Sejak berkuasa, junta militer beberapa kali berjanji mengadakan pemilu yang demokratis. Junta militer yang sedianya memerintah sementara membentuk Dewan Nasional untuk Perdamaian dan Ketertiban (NCPO).
Namun, sampai empat tahun berlalu, pemilu belum diselenggarakan. Reformasi dan rekonsiliasi yang dijanjikan tak dijalankan, sementara skandal-skandal korupsi terus terjadi.
”Kami ingin pemilu. Tidak ada yang bisa menjamin Februari akan dilaksanakan (pemilu),” kata Anuthee Dejthevaporn (30), peserta unjuk rasa. Polisi memblokade jalan menuju kantor perdana menteri yang menjadi sasaran demonstran.
Serahkan diri
Sekitar 3.000 petugas keamanan ditugaskan menghadang demonstrasi yang diikuti lebih kurang 200 orang. Petugas keamanan memperingatkan pengunjuk rasa menghindari jalan-jalan yang ditetapkan sebagai zona larangan berkumpul.
Delapan pemimpin demonstrasi menyerahkan diri kepada polisi. Sebagian lainnya pada sore hari membubarkan diri setelah rekan-rekan mereka ditahan.
Sejak melakukan kudeta, PM Prayuth memberlakukan larangan berkumpul lebih dari lima orang. Aparat bisa bertindak jika larangan ini dilanggar. Meski demikian, sepanjang pemerintahannya, sekian banyak aksi protes tetap dilakukan warga.

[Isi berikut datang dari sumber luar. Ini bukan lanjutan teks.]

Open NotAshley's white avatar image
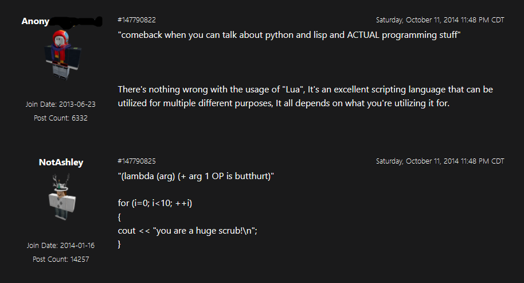Viewport: 524px width, 283px height. click(62, 197)
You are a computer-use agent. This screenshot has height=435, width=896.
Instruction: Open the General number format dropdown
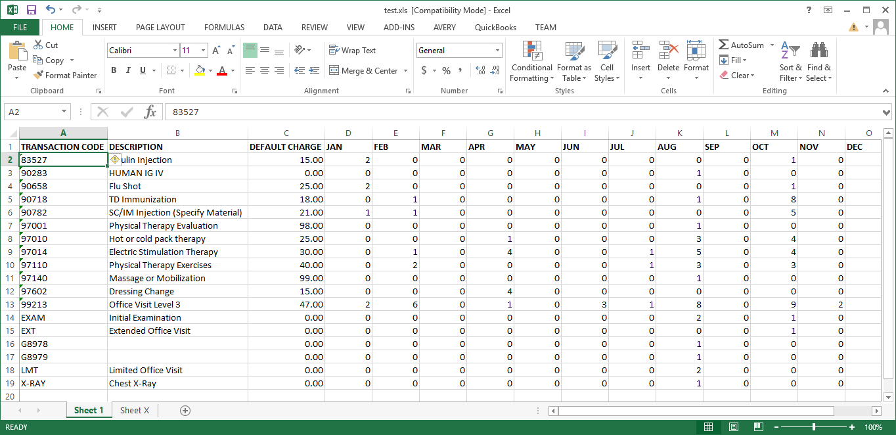click(498, 51)
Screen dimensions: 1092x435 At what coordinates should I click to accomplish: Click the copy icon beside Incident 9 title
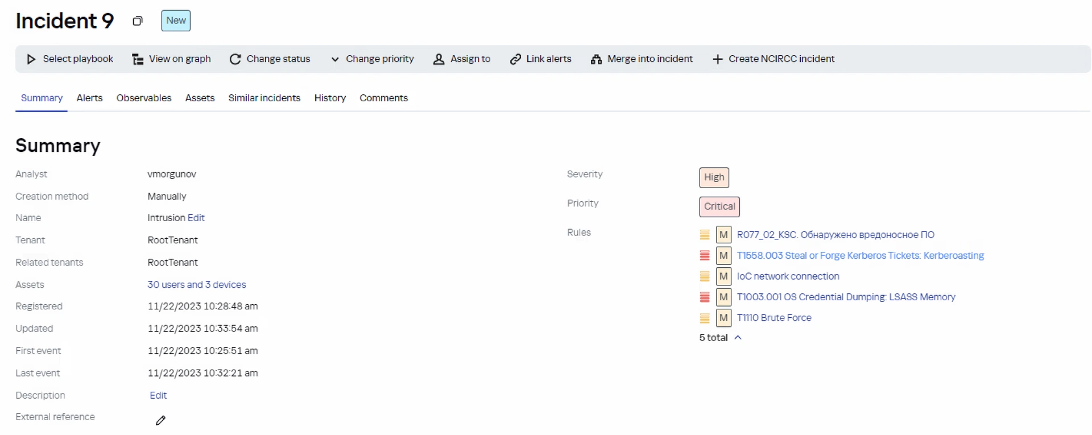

Amnesti Internasional mengingatkan kembali pemerintah junta untuk menjaga hak-hak warga. ”Pembatasan yang bersifat menyeluruh dan tidak sesuai dengan hak asasi manusia yang diterapkan junta setelah kudeta seharusnya hanya sementara dan bersifat luar biasa,” demikian pernyataan Katherine Gerson dari Amnesti Internasional Asia Tenggara.
”Masa empat tahun sudah berjalan dan penyalahgunaan kekuasaan tak terbilang. Mereka tetap keras dan tanpa henti melakukannya atas nama kewenangan,” lanjut Gerson.
Sejumlah pengamat mengatakan, Prayuth yang dulu memimpin kudeta berupaya terus mempertahankan kekuasaan politik. Ia berusaha cenderung mempertahankan kedudukannya, bahkan seandainya nanti pemilu digelar.
Setelah keluarga Shinawatra—Thaksin dan Yingluck—melarikan diri ke luar negeri, belum tampak tokoh yang kuat untuk menjadi pemimpin Thailand. Kakak beradik Thaksin dan Yingluck pernah menjadi perdana menteri lewat pemilu.